Day 4 in Christchurch
The weather today was cold, wet and miserable. The thermometer struggled to reach 12 degrees, which, after Nelson’s balmy 24 degrees, and with a brisk wind coming from the south (straight off Antarctica) felt considerably colder. If the weather hadn’t been so bad we were planning on taking a scenic drive down to the Banks’s Peninsula, about an hour’s drive south, a picturesque area of hills and bays dotted with little fishing villages. With visibility at about 100 metres there was little point in bothering, so we decided to go into town and have a wander round instead.

Christchurch Cathedral

Christchurch is definitely the most English-feeling of the places we've visited so far. There are many more brick and stone buildings than elsewhere in New Zealand, and the city is laid out on a regular grid pattern, with wide, tree-lined streets. The leaden skies, blustery winds and near-horizontal rain all added to the authentic English feel.
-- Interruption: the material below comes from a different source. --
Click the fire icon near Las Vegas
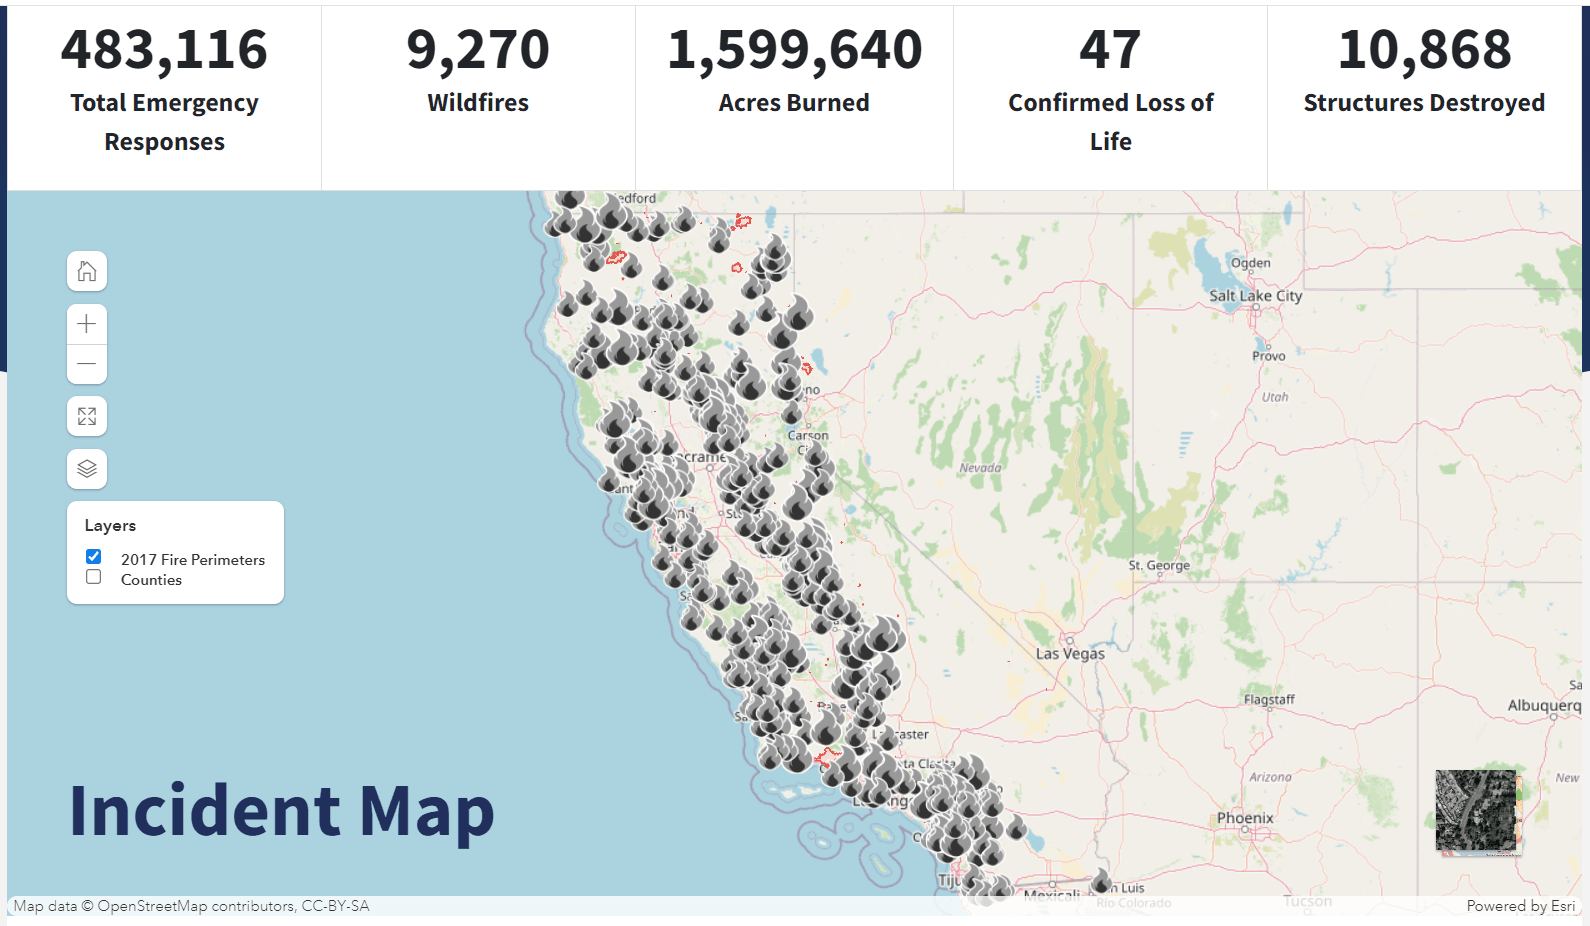 click(884, 634)
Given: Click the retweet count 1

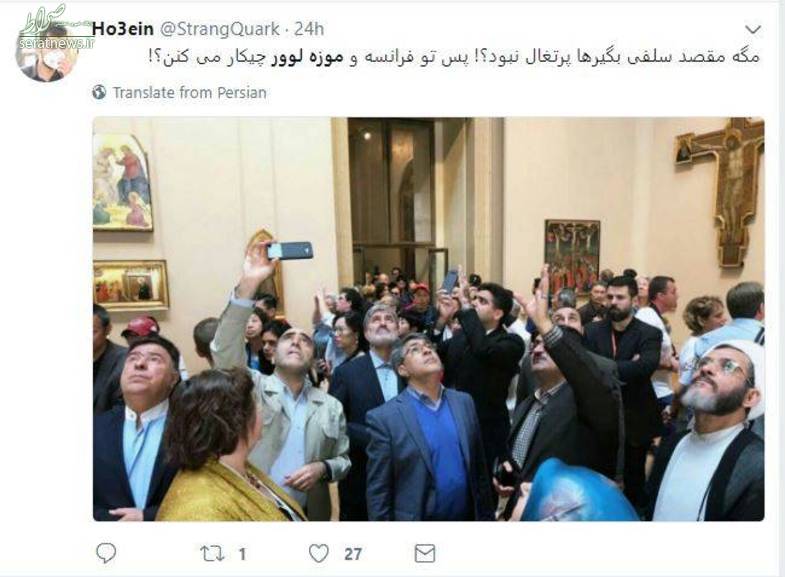Looking at the screenshot, I should pos(242,554).
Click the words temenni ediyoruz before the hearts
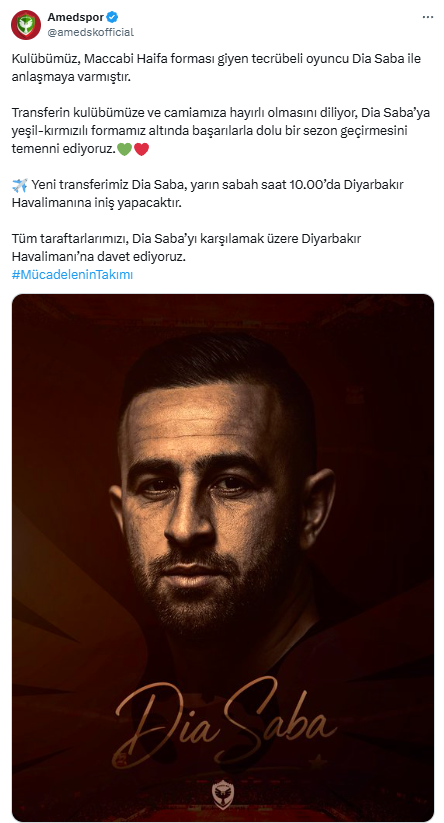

The people who founded the first European settlement here were obviously all English and must have been suffering from severe homesickness to boot, because they were desperate to remind themselves of the old country at every opportunity. They named the river that flows through the city the Avon, called the region Canterbury, and named most of the streets after midlands towns – Hereford, Manchester, Worcester, Gloucester, Peterborough, Oxford, Cambridge and Lichfield all have streets named after them.
As if New Zealand hadn’t got enough trees to satisfy even the most ardent Victorian tree-hugger, the colonists chopped down all the native trees and replaced them with English varieties, samples of which they must have brought with them for that express purpose. The riverbank is lined with willows, oaks and horse chestnuts. They also imported English birds, for some reason, including blackbirds, sparrows, pigeons, and mallard ducks. Taking birds to New Zealand is like taking ice to Alaska. It’s a wonder the colonists had any room on the ships for themselves and their belongings. It also makes you wonder why they bothered emigrating, especially when the life of a migrant in those days was so tough. I suspect most of them would have been better off staying at home.

Punting on the Avon

Many New Zealanders we’ve met speak about Christchurch in glowing terms, as if it’s some sort of rare jewel. ‘Oh yes,’ they’ll say. ‘Christchurch is lovely – very English.’ For them, that means it’s exotic, but for us, it’s not so appealing, partly because it feels too familiar, and partly because it feels a bit false – like you’d imagine the Disney Corporation’s idea of an Olde English Towne would look like.

Once again it's late at night and my brain has gone into go-slow mode, so it's time to call it quits. We definitely won't be posting tomorrow night because there's no broadband at the place we've booked in Greymouth. We'll catch up with you next time we manage to log on. Bye for now,

Helen

1 comment:

Anonymous said...

Still got that expensive DSLR camera? Send Iain on a photography course (or if he's been on one, remind him about "exosure compensation" and "fill flash".

I'd take some pictures to show you what I mean, but here in Birmingham everything just turns out grey.